Carbon sequestration programs on land and in the oceans are gaining attention globally as a means to offset increasing fossil fuel emissions and atmospheric carbon dioxide concentrations (e.g., DeLucia et al. 1999; Caldeira and Duffy 2000; Schimel et al. 2000; Pacala et al. 2001; Hoffert et al. 2002; Jackson et al. 2002; Hungate et al. 2003; McNeil et al. 2003). Many industrialized nations now have national plans to foster land-based sequestration; Australia's Plantations 2020 program is one example of such a national effort (Polglase et al. 2000). Ocean based sequestration, particularly deep ocean pumping of CO2 and iron fertilization, is also receiving considerable attention, although it remains even more controversial than land-based programs (e.g., Chisholm et al. 2001; Lawrence 2002; Buesseler and Boyd 2003; Tsuda et al. 2003). Despite uncertainties about the size and sustainability of sinks and markets, programs for emissions trading and carbon credits are underway, including the Chicago Climate Exchange and the European Union Greenhouse Gas Emission Trading Scheme.
On land, many biological sequestration programs emphasize storing carbon in soil organic matter in agricultural fields, in woody encroached sites, and in the soils and wood of plantations. Land-based sequestration in agricultural soils restores all or part of the soil organic carbon (SOC) lost with plowing and intensive agriculture (Gebhart et al. 1994; Lal et al. 1999). No-till and low-till management are additional approaches proposed for increasing soil organic carbon in croplands.
For plantations, the most controversial factors for carbon sequestration and management include the feasibility and permanence of the carbon sequestered, the scale of management needed to offset anthropogenic emissions, and the accompanying biogeochemical changes that would occur. As an example, a carbon sequestration rate of 3000 kg C/ha annually in plantations would require an area the size of Texas or Pakistan to offset 0.2Pg C per year of emissions; such a rough calculation ignores economic and biophysical limitations to storage and downstream losses of carbon as the wood is processed.

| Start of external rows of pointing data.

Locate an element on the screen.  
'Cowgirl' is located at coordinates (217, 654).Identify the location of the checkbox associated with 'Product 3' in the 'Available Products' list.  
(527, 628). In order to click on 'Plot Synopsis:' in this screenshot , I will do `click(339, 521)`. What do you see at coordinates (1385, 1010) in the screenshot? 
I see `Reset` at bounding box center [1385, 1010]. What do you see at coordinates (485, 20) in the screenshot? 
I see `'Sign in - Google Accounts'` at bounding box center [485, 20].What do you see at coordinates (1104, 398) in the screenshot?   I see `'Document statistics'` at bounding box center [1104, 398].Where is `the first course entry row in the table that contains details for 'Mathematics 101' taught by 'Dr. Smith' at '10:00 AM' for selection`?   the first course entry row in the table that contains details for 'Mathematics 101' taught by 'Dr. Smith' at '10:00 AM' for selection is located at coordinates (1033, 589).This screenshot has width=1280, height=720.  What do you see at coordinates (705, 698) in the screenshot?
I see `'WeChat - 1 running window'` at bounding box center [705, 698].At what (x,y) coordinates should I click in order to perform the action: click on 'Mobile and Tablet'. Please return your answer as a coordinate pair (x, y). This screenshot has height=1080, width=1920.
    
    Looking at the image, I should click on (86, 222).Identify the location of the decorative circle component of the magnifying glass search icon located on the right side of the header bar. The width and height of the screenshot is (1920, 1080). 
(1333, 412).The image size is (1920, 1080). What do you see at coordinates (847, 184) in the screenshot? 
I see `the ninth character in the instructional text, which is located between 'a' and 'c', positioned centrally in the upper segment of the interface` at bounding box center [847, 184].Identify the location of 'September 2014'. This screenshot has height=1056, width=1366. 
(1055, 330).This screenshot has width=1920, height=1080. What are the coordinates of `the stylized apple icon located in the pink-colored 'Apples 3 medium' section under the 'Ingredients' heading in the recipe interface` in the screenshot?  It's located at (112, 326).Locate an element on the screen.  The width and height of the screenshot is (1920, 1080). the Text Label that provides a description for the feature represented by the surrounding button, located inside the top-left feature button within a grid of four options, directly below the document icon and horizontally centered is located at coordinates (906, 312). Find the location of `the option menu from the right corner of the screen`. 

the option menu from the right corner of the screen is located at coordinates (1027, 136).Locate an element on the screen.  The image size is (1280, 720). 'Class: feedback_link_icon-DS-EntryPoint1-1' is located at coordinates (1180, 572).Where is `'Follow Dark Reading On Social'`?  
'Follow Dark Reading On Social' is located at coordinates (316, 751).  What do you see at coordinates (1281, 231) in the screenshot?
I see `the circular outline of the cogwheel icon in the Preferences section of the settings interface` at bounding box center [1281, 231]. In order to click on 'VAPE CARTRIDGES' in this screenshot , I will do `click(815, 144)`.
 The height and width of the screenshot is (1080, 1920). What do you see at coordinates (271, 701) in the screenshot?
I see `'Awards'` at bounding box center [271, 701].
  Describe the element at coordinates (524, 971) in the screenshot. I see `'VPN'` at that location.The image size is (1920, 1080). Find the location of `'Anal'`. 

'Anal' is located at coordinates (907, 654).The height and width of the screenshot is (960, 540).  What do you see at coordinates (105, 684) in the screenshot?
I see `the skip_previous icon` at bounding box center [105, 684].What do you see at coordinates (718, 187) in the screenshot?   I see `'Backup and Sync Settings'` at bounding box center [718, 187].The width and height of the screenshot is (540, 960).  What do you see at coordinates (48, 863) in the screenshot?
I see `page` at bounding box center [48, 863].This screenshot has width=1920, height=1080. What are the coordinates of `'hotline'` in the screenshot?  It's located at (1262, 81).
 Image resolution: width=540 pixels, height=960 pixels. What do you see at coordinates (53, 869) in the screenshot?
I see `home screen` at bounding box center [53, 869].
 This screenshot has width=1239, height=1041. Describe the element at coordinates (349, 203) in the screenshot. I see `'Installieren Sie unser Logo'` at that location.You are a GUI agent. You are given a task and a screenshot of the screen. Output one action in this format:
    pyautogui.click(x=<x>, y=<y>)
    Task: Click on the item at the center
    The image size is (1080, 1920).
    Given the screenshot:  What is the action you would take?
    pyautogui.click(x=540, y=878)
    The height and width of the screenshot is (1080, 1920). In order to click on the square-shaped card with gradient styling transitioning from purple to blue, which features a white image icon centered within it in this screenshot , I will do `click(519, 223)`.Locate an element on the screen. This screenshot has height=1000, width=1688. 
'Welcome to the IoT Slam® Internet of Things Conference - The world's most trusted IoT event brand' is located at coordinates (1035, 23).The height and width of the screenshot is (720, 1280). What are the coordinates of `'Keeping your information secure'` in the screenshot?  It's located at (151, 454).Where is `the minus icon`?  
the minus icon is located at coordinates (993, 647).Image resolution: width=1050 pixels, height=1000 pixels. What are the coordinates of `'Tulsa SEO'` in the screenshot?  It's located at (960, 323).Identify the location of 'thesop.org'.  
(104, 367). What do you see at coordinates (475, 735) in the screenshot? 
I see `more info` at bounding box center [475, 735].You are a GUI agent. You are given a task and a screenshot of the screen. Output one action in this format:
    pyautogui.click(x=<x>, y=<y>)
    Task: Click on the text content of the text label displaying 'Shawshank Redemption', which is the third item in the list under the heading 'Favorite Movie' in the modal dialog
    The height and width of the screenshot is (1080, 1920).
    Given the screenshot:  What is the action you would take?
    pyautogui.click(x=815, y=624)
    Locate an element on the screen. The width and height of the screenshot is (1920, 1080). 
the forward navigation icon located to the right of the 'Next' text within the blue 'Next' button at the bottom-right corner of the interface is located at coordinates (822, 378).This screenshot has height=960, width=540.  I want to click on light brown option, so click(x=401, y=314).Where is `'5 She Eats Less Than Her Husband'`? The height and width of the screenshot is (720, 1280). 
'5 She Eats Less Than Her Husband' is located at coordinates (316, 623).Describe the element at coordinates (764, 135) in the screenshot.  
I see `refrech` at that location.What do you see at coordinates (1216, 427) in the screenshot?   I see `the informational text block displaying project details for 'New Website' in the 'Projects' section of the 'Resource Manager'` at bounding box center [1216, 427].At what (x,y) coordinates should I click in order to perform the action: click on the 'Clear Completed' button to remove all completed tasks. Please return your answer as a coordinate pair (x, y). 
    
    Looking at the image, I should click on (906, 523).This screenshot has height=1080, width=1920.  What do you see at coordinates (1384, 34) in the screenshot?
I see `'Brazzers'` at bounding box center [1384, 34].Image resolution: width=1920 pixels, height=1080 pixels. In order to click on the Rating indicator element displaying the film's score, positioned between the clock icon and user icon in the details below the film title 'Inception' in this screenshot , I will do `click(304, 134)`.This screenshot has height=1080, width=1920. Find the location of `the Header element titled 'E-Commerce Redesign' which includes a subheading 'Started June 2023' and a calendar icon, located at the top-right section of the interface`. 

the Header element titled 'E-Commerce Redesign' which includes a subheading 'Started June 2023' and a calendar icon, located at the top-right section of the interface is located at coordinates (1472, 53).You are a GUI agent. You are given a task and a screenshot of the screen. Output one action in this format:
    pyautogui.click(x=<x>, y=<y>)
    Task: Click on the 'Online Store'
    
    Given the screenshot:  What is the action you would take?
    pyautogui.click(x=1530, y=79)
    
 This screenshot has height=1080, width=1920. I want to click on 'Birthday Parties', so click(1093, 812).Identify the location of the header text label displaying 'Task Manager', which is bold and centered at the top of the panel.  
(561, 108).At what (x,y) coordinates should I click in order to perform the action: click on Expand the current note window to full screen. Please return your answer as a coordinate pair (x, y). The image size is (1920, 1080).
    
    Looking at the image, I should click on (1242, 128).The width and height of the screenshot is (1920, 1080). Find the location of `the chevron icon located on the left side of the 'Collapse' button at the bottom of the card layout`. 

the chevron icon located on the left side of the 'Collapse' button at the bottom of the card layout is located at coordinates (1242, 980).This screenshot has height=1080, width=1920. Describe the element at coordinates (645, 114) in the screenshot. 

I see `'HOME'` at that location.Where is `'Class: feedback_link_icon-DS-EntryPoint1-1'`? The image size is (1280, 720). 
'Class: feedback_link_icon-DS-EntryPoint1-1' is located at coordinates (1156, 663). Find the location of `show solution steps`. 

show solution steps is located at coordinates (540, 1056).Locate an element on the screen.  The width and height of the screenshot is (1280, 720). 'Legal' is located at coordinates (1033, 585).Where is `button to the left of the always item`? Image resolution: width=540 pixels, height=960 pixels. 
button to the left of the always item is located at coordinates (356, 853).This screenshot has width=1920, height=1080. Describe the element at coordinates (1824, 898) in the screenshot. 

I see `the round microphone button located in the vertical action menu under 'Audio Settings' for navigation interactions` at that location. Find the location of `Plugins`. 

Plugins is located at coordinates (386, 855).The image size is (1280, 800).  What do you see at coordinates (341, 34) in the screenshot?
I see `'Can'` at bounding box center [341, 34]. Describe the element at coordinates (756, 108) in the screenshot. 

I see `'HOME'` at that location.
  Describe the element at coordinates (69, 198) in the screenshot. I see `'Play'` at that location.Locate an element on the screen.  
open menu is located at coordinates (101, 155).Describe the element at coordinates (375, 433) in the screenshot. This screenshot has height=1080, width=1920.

A more complete evaluation of the feasibility of carbon storage by vegetation management, both scientifically and economically, is needed, including a more complete biogeochemical accounting of the consequences. The biogeochemical interaction that we examine in this chapter is water availability; other key interactions, such as with nitrogen, are beyond the scope of this chapter (e.g., Vejre et al. 2001, Dalal et al. 2003).
Here we will examine some of the potential benefits of biological sequestration programs on land, some of the uncertainties surrounding them, and some unintentional consequences if they are initiated broadly. We will also address a related land cover change, woody plant encroachment, which has important consequences for carbon and water cycling. Woody plant encroachment differs from afforestation and abrupt land cover changes because it occurs over many decades. However, its global extent, potential for carbon sequestration, and similarities to afforestation make it important to address. For these land cover and land use changes we will estimate potential carbon sequestration rates, explore key biophysical interactions, and discuss examples of other biogeochemical and hydrological changes that may occur. For example, plantations may be the most beneficial environmentally when they are used to ameliorate groundwater upwelling, but they may also decrease water yield (defined as the amount of water from a unit area of watershed) (Herron et al. 2002, Farley et al. 2005). Our long-term goal is to identify these biogeochemical and hydrological costs and benefits that accompany sequestration scenarios.